# Exercise requirements
List every line in the rows below that contains the string "size". Case counts when matching.

# Items
******************************

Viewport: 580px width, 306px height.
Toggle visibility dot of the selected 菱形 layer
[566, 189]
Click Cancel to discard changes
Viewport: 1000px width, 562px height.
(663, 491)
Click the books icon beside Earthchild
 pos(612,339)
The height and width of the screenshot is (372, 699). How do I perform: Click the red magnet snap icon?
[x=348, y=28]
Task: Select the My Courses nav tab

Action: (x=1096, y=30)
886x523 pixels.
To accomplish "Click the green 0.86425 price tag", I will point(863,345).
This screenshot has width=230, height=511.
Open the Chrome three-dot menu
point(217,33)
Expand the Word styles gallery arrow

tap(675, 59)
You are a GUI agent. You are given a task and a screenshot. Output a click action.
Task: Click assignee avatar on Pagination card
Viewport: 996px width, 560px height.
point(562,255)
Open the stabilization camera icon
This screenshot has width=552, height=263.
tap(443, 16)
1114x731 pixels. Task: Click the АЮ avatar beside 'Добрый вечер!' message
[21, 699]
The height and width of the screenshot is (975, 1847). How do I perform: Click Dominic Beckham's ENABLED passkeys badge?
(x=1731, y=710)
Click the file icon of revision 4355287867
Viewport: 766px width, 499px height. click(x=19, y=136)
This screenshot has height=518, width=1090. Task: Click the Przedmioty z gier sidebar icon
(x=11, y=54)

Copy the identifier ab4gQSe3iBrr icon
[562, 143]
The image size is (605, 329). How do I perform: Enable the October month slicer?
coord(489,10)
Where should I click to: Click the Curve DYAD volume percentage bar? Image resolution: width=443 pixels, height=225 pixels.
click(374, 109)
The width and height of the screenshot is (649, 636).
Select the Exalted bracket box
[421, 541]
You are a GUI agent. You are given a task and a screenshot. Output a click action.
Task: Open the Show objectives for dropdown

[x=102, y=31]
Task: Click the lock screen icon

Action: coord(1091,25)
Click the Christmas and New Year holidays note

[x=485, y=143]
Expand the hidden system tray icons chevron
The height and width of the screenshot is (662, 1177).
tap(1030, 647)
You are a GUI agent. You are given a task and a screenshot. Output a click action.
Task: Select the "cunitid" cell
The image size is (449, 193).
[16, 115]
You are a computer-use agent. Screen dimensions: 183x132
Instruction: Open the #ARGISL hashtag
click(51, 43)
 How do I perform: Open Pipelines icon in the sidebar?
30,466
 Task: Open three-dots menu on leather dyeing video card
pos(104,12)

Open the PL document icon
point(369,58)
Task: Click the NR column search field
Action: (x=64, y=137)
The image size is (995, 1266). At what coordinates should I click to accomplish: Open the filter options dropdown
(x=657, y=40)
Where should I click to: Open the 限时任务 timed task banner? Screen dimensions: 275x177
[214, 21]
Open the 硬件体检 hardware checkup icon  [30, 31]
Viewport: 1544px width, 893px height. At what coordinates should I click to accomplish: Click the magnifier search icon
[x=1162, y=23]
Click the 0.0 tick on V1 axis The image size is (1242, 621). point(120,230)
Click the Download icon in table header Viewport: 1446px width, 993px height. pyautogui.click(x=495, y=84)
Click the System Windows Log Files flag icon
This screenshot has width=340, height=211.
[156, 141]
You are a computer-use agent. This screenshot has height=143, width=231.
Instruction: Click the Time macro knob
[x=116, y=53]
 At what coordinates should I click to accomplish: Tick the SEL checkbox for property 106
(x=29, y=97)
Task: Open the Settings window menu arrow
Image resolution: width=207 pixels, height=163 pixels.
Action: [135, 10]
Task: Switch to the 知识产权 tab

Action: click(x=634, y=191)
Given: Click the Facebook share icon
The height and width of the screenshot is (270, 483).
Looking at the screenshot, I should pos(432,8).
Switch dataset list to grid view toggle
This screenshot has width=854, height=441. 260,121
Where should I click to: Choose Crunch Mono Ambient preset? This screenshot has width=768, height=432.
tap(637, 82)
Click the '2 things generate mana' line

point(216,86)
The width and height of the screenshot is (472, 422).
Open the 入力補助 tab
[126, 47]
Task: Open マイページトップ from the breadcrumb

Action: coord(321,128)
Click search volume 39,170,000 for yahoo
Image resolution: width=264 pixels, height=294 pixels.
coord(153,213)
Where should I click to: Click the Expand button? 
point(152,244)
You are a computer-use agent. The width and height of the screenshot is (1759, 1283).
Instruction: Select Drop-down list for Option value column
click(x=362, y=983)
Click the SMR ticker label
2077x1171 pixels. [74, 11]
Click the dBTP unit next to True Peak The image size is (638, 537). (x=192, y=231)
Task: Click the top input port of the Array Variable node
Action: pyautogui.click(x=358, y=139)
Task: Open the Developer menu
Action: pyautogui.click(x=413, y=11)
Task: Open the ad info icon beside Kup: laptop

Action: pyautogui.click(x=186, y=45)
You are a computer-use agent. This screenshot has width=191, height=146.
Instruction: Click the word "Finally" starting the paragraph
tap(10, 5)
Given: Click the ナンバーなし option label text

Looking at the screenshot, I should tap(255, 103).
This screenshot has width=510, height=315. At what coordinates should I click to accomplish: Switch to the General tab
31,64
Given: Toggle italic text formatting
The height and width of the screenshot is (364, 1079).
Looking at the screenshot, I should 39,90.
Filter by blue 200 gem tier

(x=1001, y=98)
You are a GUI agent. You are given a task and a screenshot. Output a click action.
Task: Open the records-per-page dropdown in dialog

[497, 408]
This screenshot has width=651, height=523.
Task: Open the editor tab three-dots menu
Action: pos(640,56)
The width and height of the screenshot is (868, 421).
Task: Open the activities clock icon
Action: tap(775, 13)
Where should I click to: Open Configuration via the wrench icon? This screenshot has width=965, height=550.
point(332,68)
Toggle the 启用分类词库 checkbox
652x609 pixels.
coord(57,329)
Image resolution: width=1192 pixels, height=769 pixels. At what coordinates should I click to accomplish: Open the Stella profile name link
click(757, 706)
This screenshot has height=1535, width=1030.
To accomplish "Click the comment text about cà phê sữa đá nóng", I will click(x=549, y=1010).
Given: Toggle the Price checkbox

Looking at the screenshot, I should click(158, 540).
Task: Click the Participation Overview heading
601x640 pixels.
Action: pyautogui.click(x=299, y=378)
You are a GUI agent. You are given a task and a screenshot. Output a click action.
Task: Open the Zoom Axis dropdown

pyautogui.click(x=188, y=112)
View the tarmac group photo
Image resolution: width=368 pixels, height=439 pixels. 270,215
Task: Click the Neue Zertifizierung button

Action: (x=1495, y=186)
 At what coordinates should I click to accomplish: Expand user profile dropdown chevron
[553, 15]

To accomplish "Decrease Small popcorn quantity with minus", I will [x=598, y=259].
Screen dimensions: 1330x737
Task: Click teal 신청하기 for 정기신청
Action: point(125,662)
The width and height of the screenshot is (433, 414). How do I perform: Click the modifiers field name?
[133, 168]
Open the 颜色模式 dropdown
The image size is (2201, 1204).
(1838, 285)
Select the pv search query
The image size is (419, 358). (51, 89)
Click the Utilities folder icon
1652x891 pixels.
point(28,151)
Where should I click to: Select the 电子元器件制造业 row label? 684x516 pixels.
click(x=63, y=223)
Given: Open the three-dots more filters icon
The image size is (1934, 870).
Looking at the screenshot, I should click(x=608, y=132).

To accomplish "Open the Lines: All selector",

******************************

# Result for this exercise
The image size is (605, 329). How do I perform: Enable the October month slicer?
The image size is (449, 193).
The image size is (995, 1266). At what coordinates should I click to accomplish: Open the filter options dropdown
Click the 0.0 tick on V1 axis The image size is (1242, 621). point(120,230)
Click the dBTP unit next to True Peak The image size is (638, 537). (x=192, y=231)
The image size is (2201, 1204).
The image size is (419, 358). (51, 89)
The image size is (1934, 870).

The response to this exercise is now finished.